Regione Campania, Fico blocca le manovre intorno a Scabec: sospeso il bando vinto da Raia

A quasi due mesi dalle elezioni che lo hanno portato sulla poltrona di presidente della Regione Campania, Roberto Fico inizia a metter mano anche alle aziende partecipate dell'Ente. Consigli d'amministrazione, direttori generali, commissari, collegi dei Revisori: una mappa del potere che si ramifica intorno a quello politico e i cui elementi per dieci anni sono stati stato solo ed esclusivamente decisi da Vincenzo De Luca.
La prima azienda su cui si accendono i riflettori è Scabec, Società Campana Beni Culturali, potente azienda in house della Regione Campania che si occupa di «promozione del patrimonio culturale campano» e su cui gli appetiti della politica sono tanti. Una delibera dirigenziale, disposta su impulso del governatore, ha «sospeso l'iter di individuazione della figura del direttore generale della Scabec». Di questa casella si era parlato nell'autunno scorso, quando era stato designato a quel ruolo Luigi Raia, avvocato ma soprattutto fratello della ex consigliera regionale deluchiana Paola Raia. A quel bando aveva partecipato anche Paolo Giulierini, ex direttore del Museo archeologico di Napoli, clamorosamente bocciato. Motivo? Raia aveva più punti perché era stato direttore all'Agenzia del turismo. La nomina di Luigi Raia a Scabec non è stata tuttavia mai ratificata.
Resta invece al suo posto da amministratore unico Leo Annunziata, già deluchiano di ferro (si dice che i suoi rapporti con l'ex presidente salernitano si siano incrinati nell'ultimo periodo).
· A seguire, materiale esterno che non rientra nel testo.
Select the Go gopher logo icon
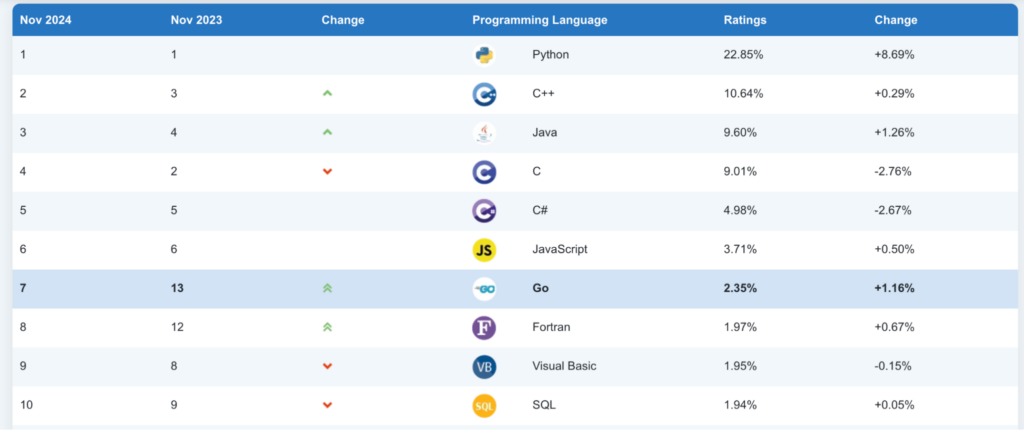Screen dimensions: 1024x430 [x=484, y=289]
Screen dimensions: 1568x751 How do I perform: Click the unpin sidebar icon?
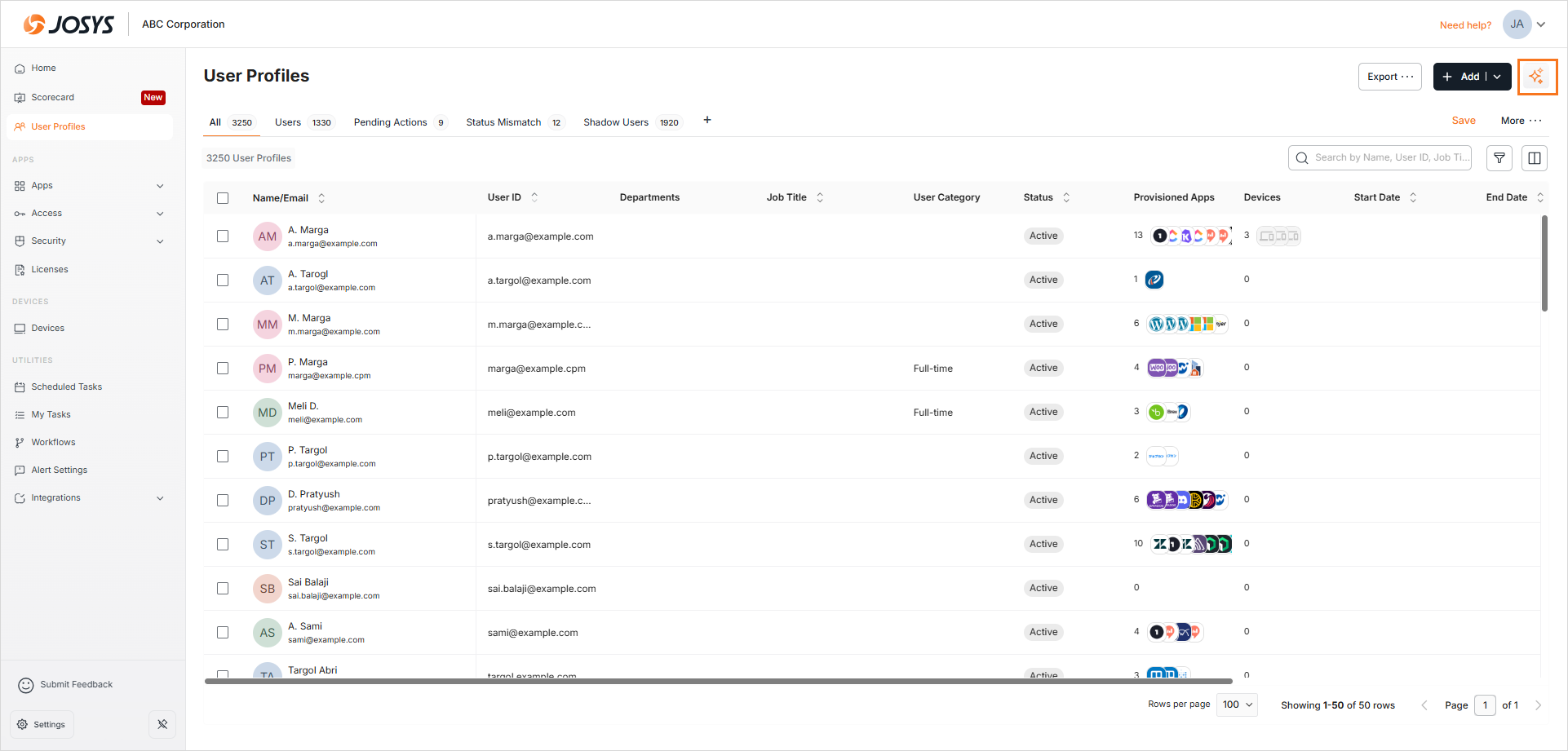coord(162,724)
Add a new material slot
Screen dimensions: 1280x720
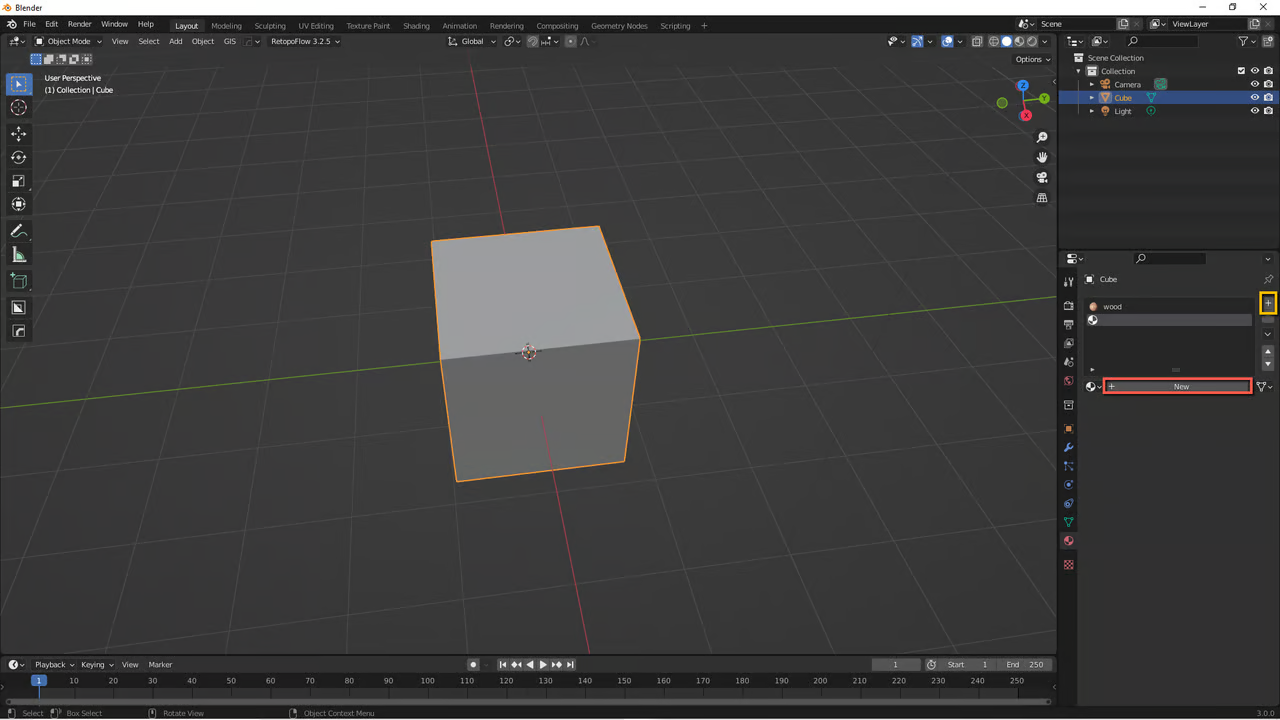(1268, 303)
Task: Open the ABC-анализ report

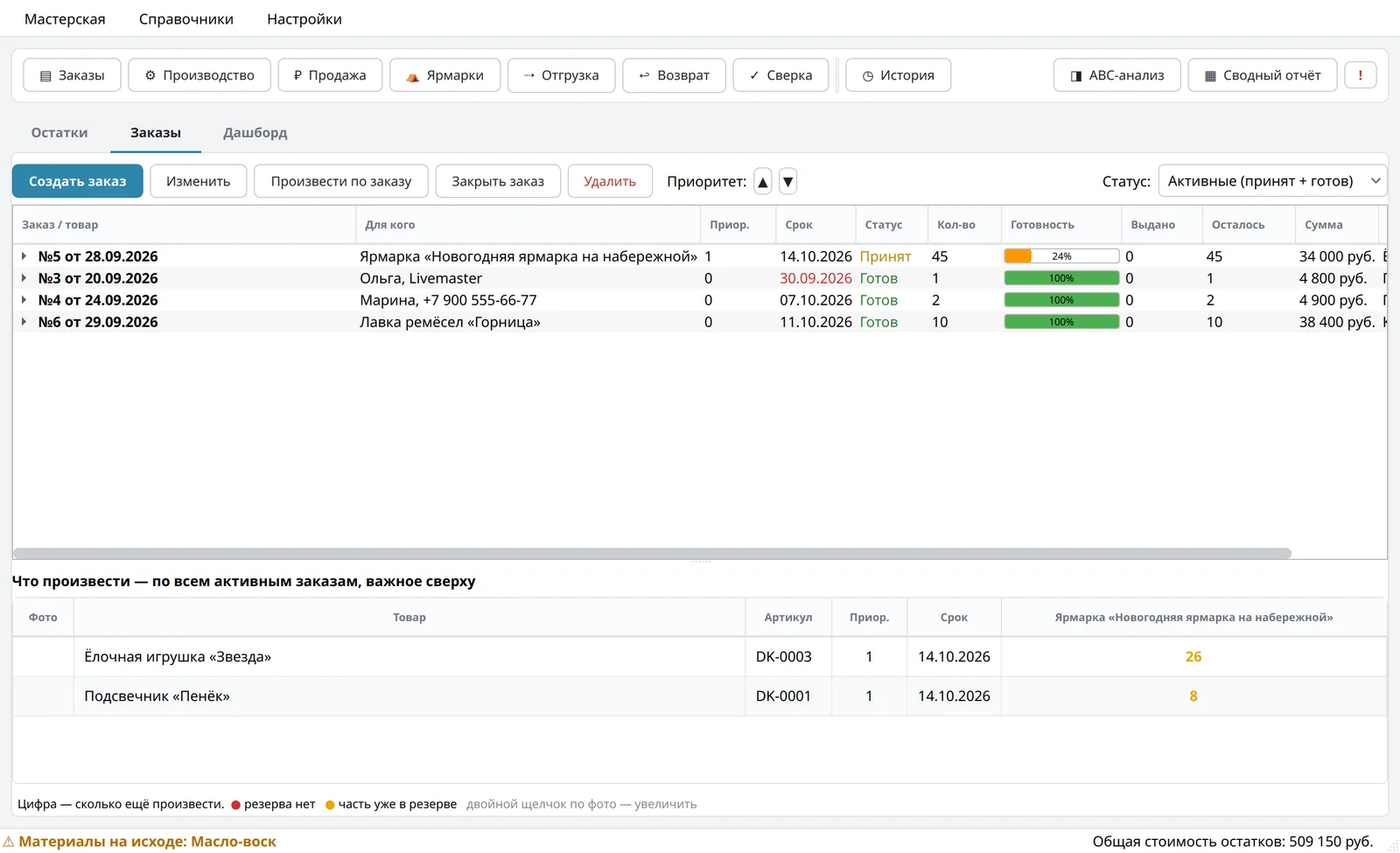Action: click(1117, 75)
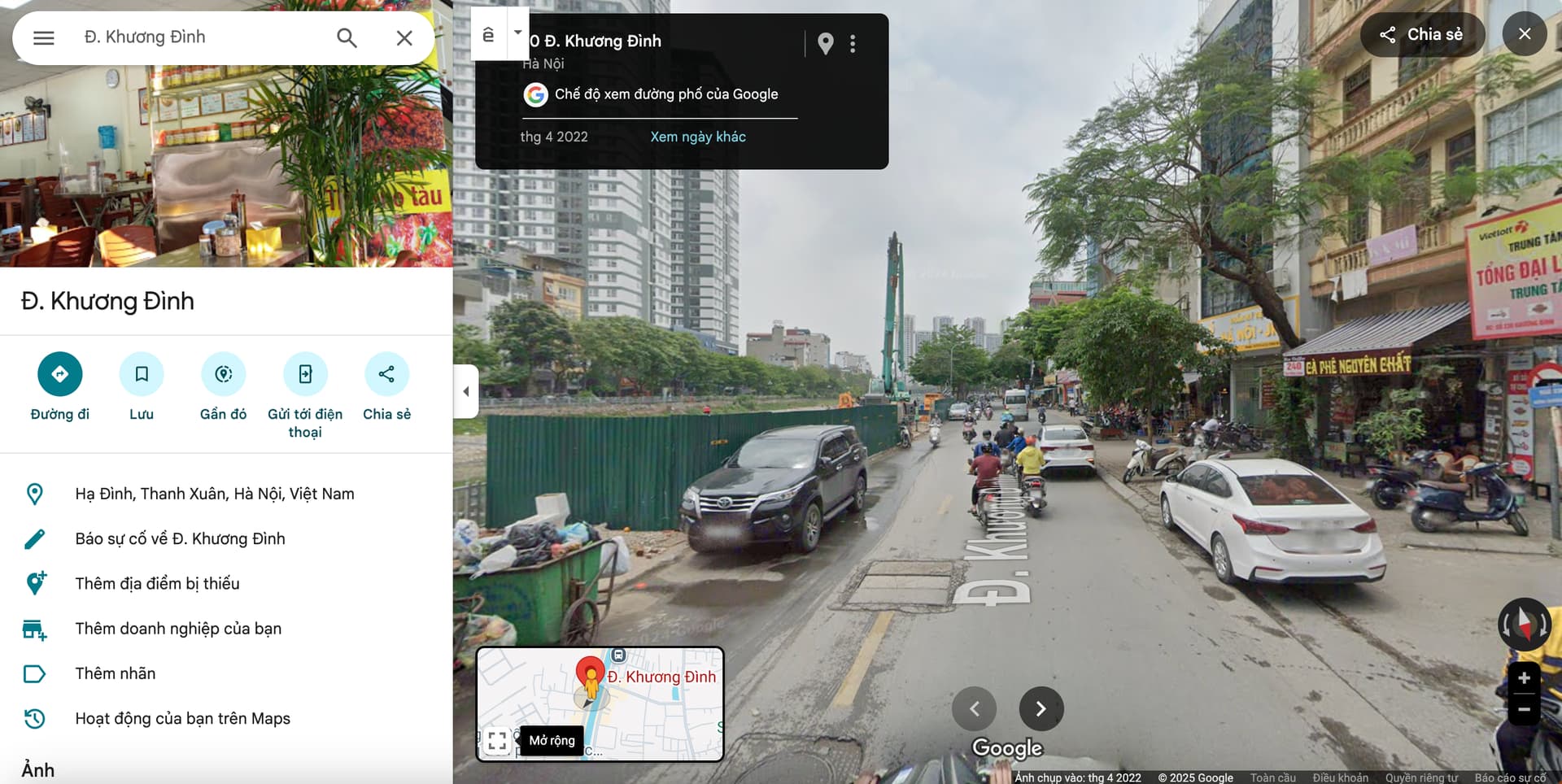Go to previous Street View position

coord(974,708)
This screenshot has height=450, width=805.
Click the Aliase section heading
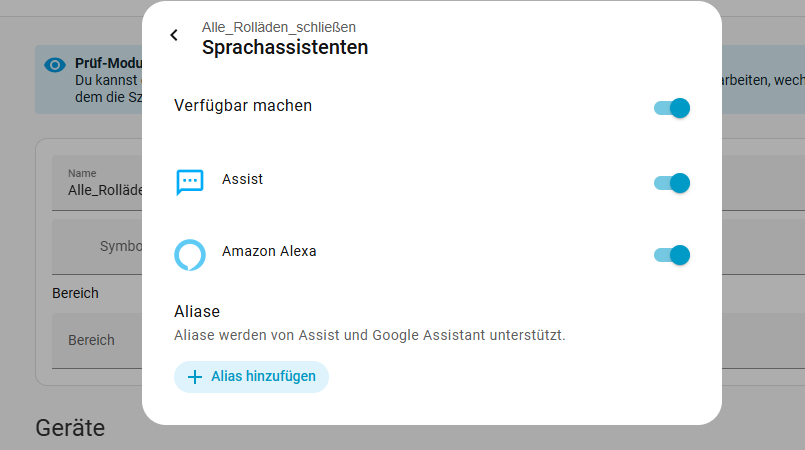click(x=197, y=311)
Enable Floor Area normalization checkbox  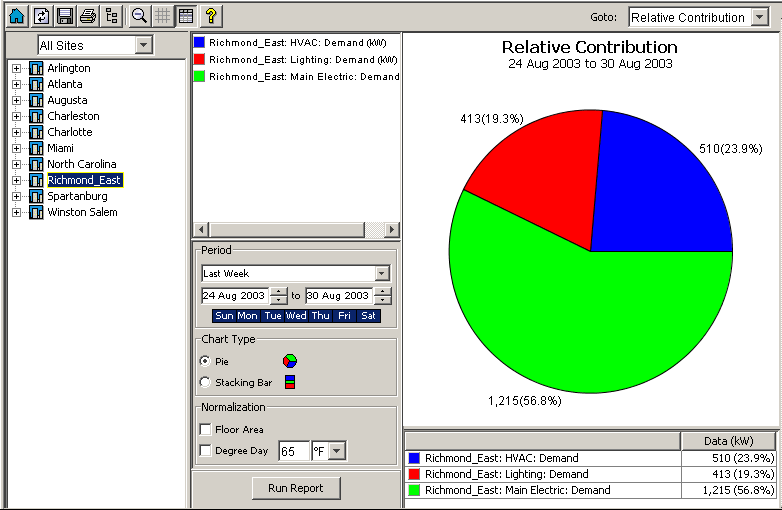pyautogui.click(x=206, y=430)
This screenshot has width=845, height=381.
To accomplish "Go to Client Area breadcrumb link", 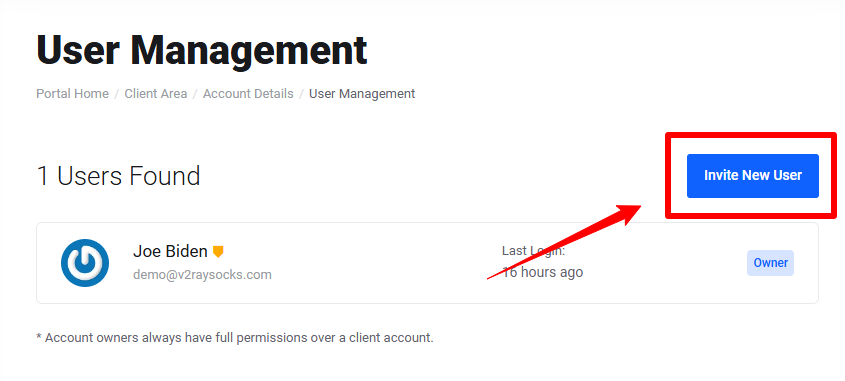I will [156, 94].
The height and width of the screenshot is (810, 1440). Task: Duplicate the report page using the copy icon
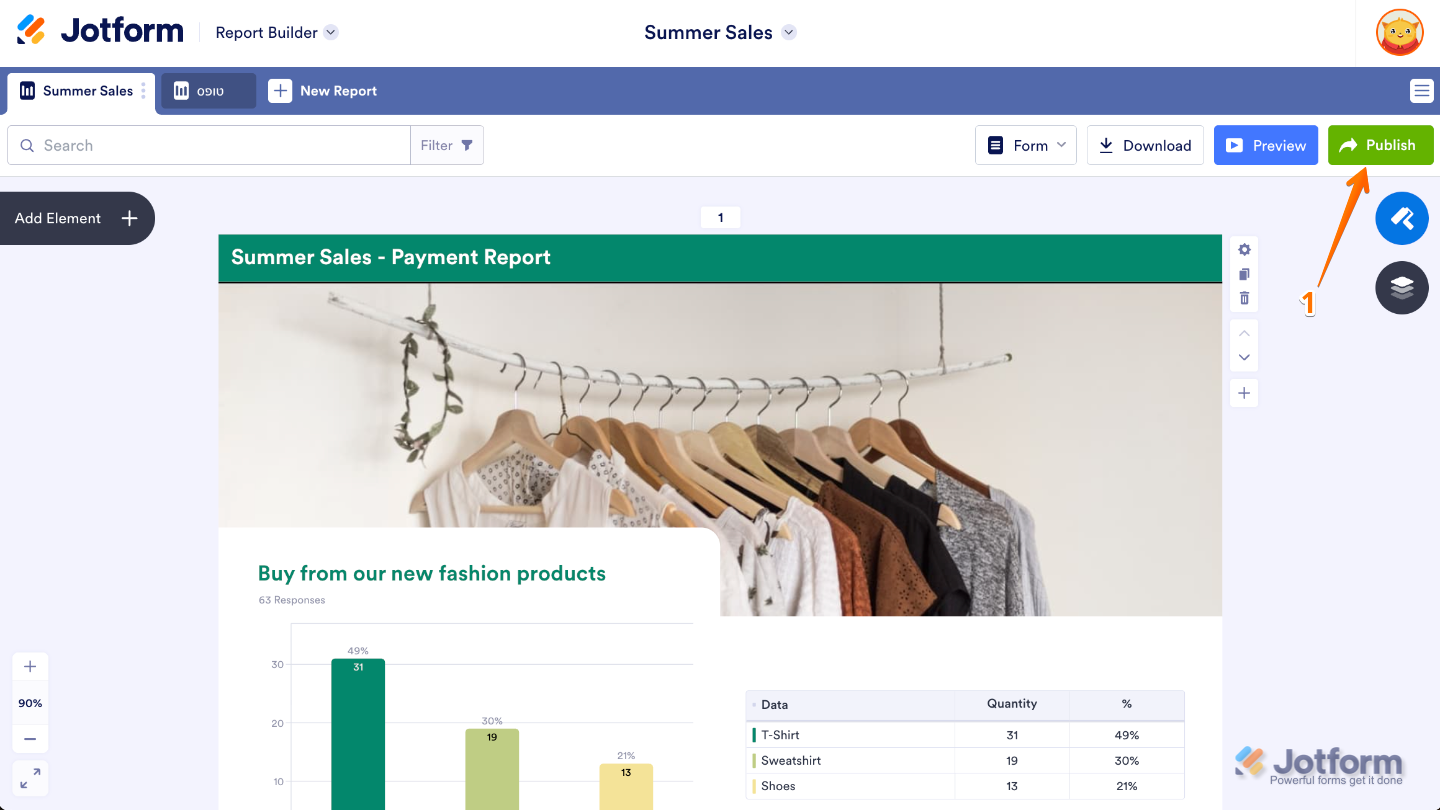tap(1243, 274)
Per il direttore generale di Scabec, invece, tutto congelato. «La decisione – si legge nel decreto dirigenziale a firma Liberato Russo – è al fine di tutelare l’interesse pubblico e l’equilibrio economico della società» e durerà «fino all’approvazione del bilancio della società relativo all’anno 2025 e del nuovo Piano delle attività».
Spiega Roberto Fico: «È una decisione assunta per valutare la piena rispondenza al pubblico interesse della designazione di tale figura, anche in relazione al quadro finanziario e alla complessiva organizzazione della società. Le politiche culturali sono e saranno sempre l'asse portante dell'azione del Governo regionale, come testimonia la nomina di uno specifico assessore alla Cultura. Il nostro impegno è mettere in campo tutte le soluzioni, anche organizzative, più adeguate per sostenere il settore e così il territorio. Pertanto abbiamo deciso di procedere a un ulteriore approfondimento del rinnovo della governance di Scabec».